PROBLEM DESCRIPTION: When you reach the line containing "This screenshot has height=579, width=1024." in the records below, set it down exactly, together with every later line through the end, but not the pictures.

────────────────

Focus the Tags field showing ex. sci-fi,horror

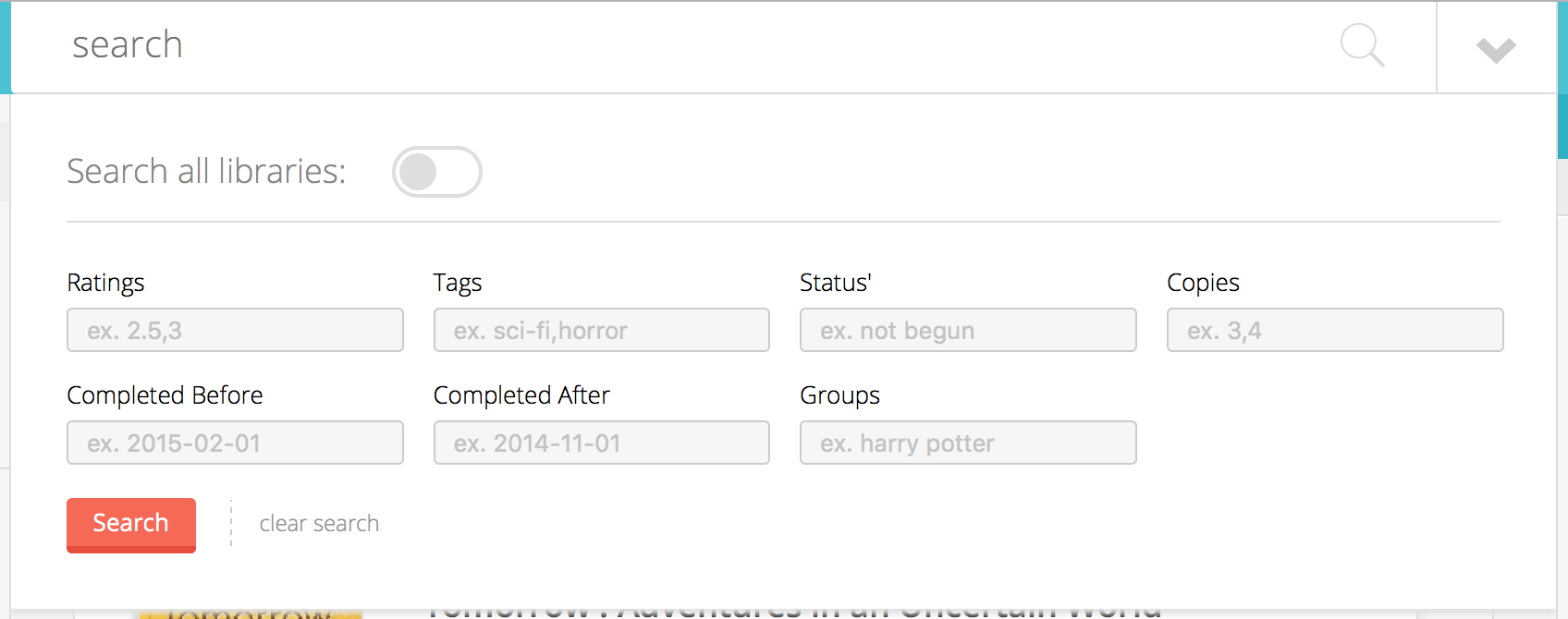point(602,330)
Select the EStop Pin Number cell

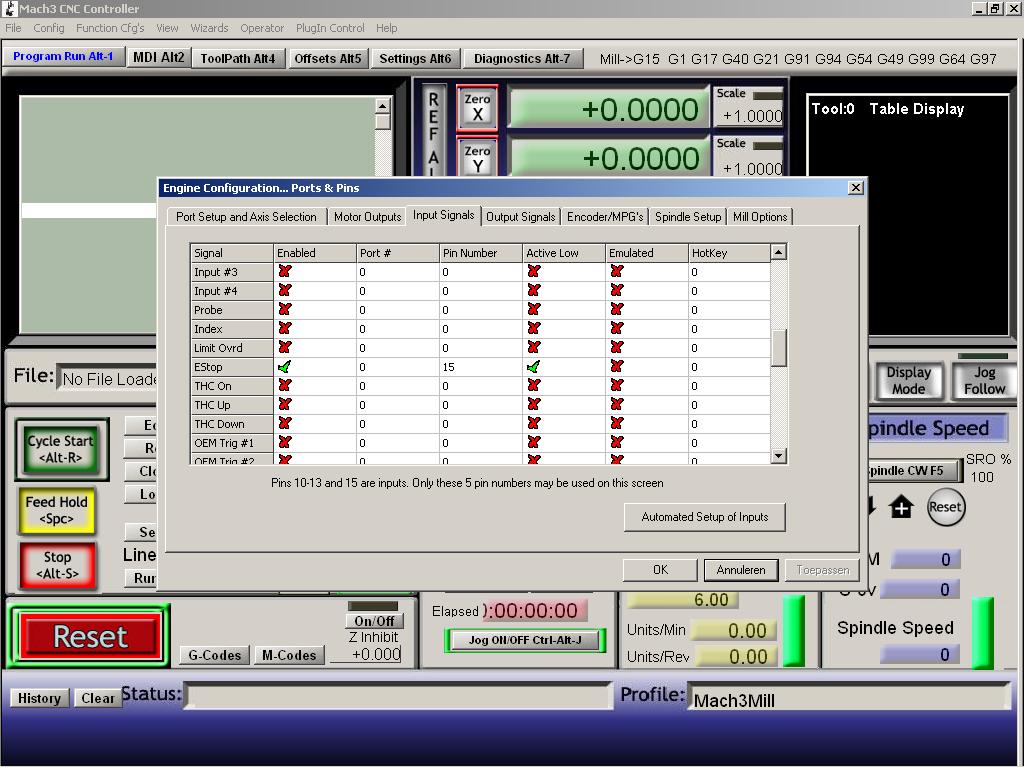(x=480, y=367)
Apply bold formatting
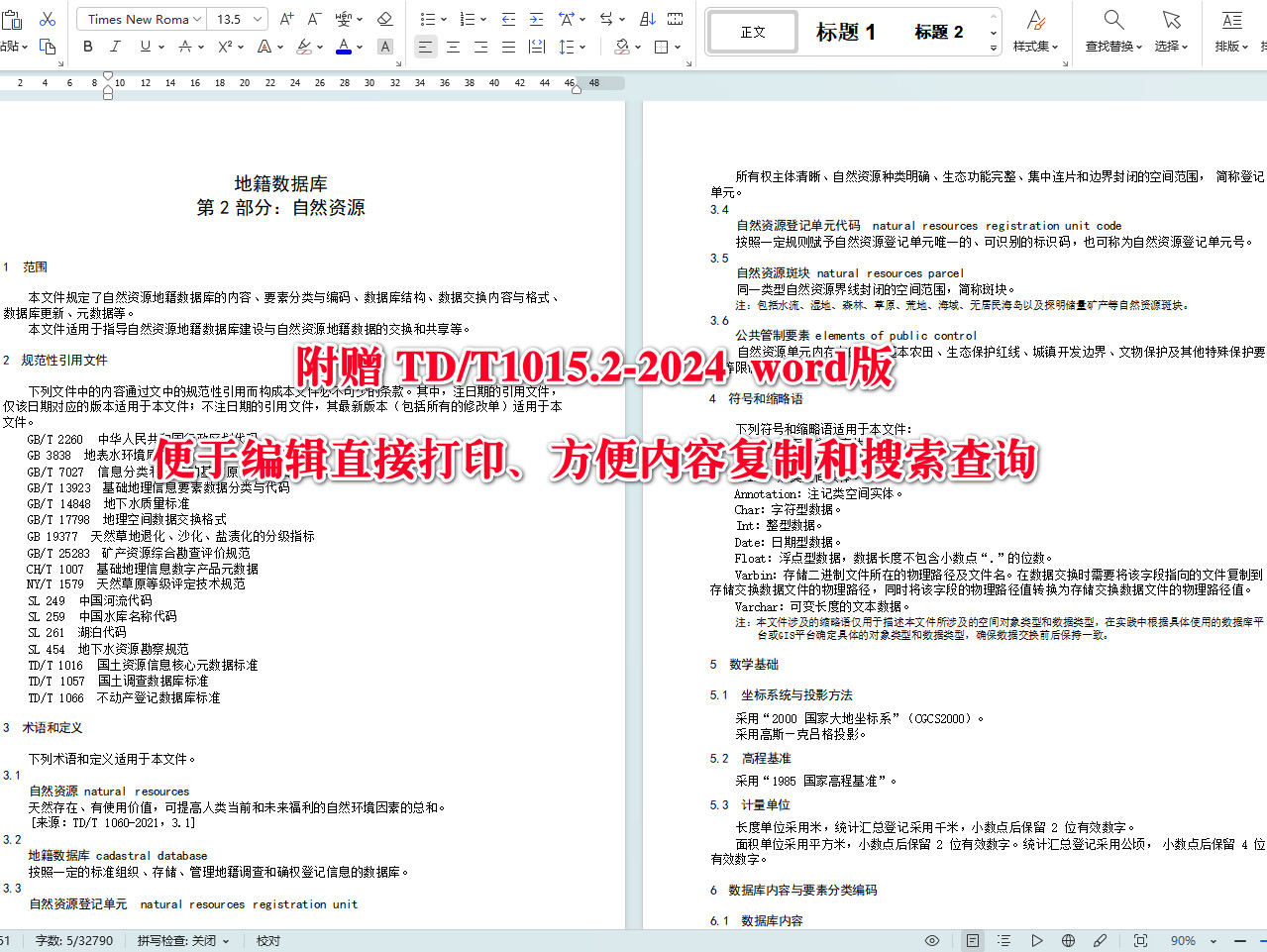The height and width of the screenshot is (952, 1267). [x=87, y=47]
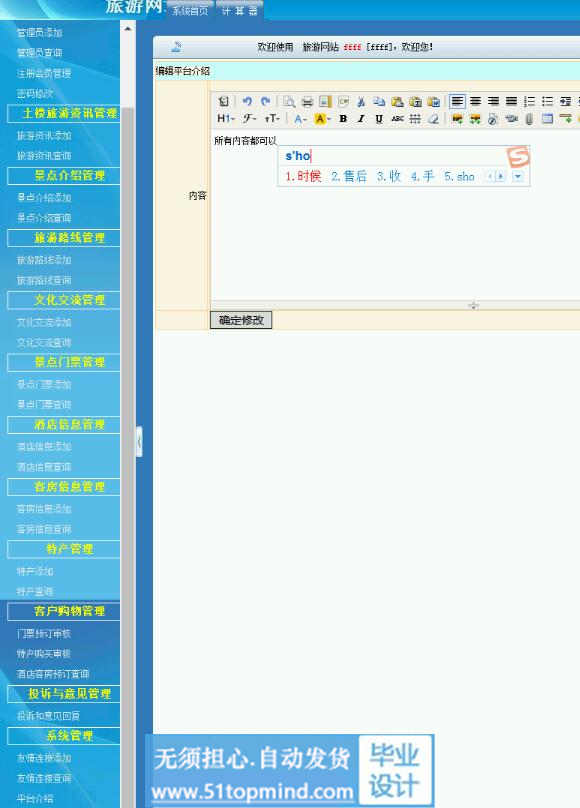
Task: Choose IME candidate 2 售后
Action: coord(349,176)
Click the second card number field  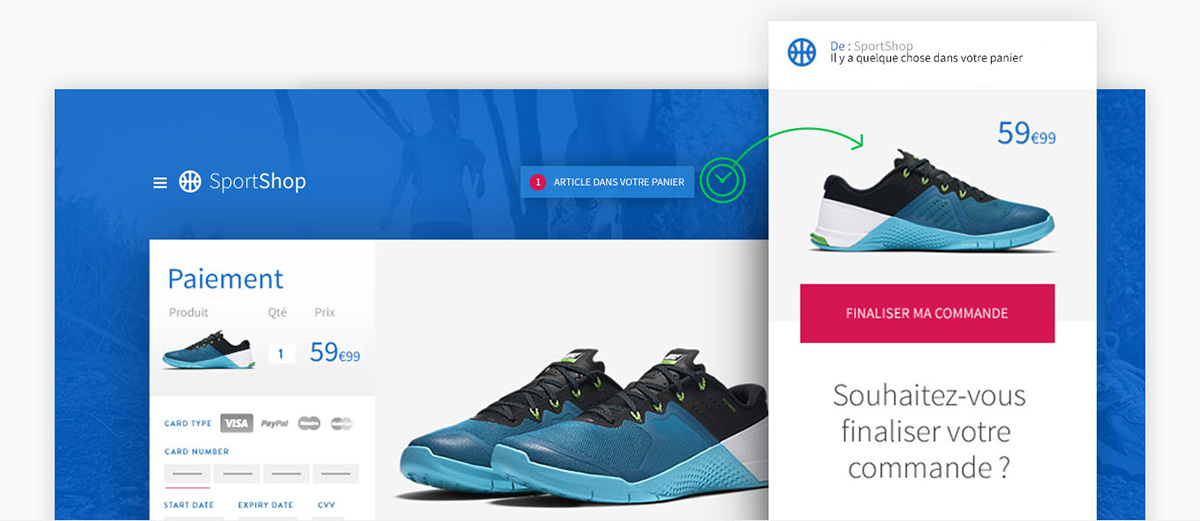coord(236,474)
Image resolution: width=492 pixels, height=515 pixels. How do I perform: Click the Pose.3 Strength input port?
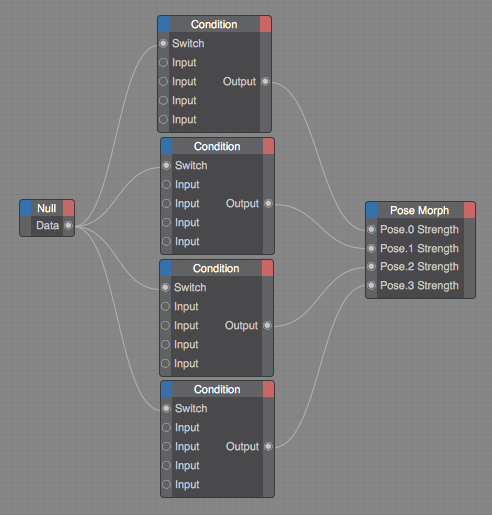click(x=371, y=285)
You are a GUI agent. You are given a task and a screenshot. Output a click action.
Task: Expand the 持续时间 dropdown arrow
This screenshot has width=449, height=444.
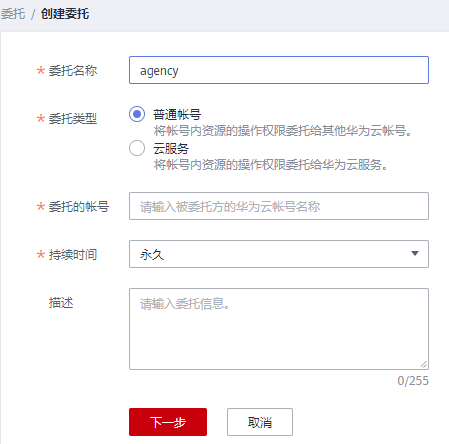(415, 254)
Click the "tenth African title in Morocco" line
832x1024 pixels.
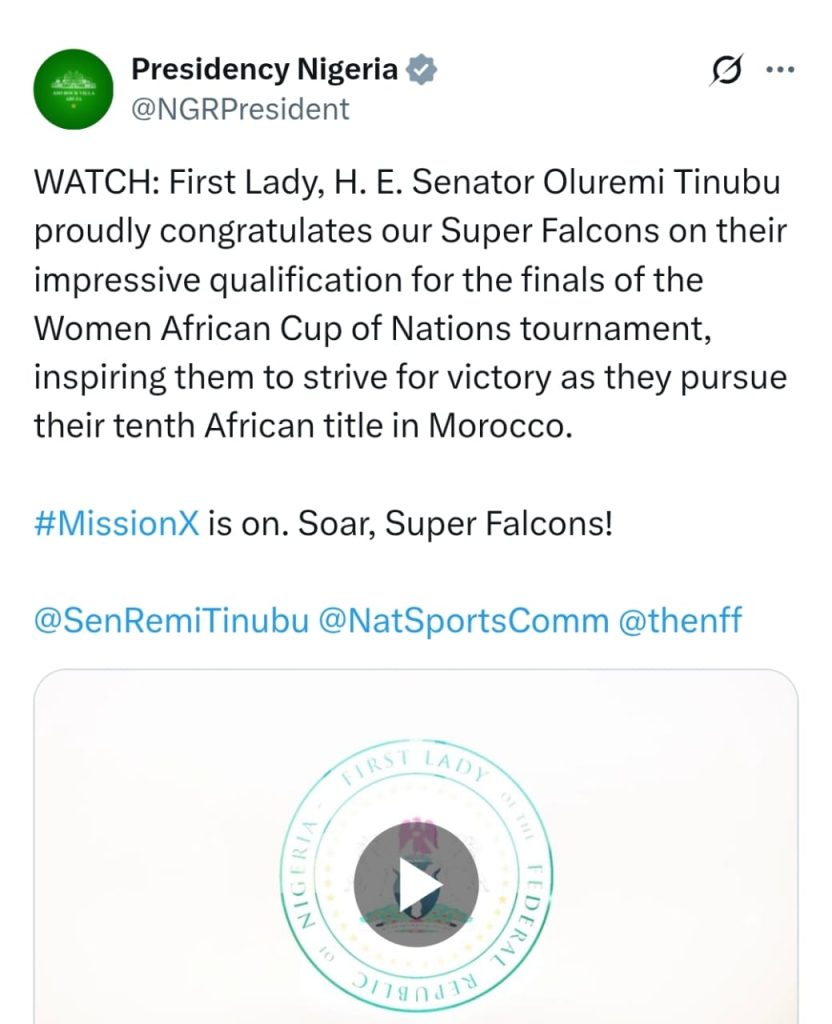click(x=303, y=426)
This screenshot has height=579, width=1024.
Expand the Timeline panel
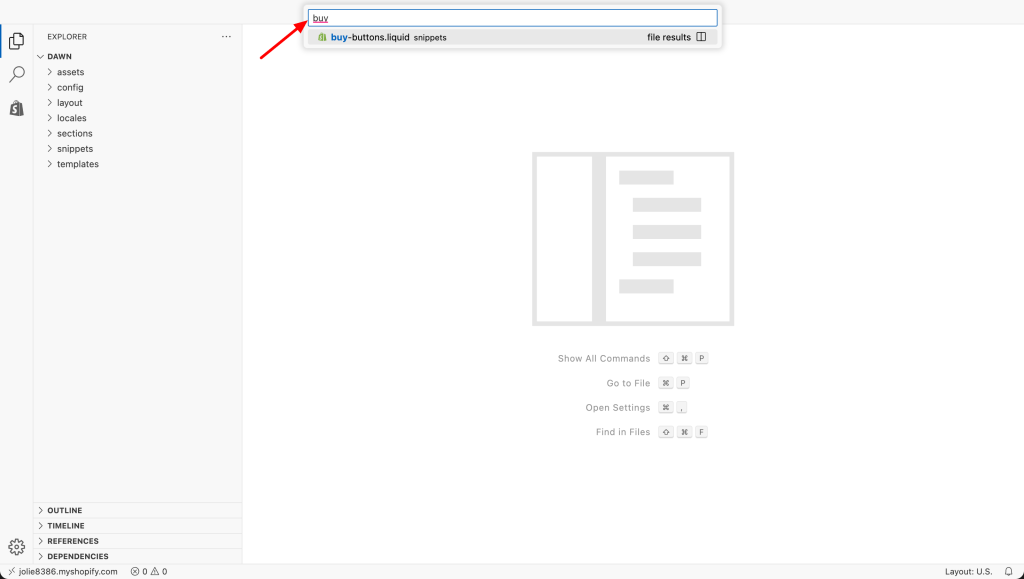click(x=65, y=526)
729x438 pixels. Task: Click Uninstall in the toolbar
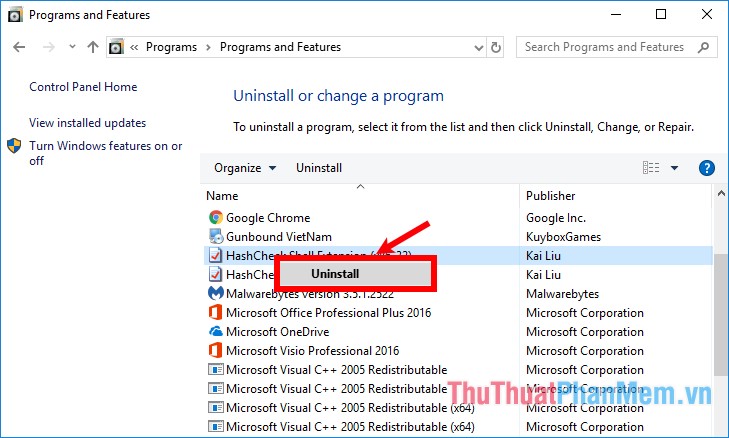coord(319,168)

────────────────

FINISHED TASK:
This screenshot has height=579, width=1024.
Expand the Timeline panel
click(x=65, y=526)
729x438 pixels. Task: Click Uninstall in the toolbar
coord(319,168)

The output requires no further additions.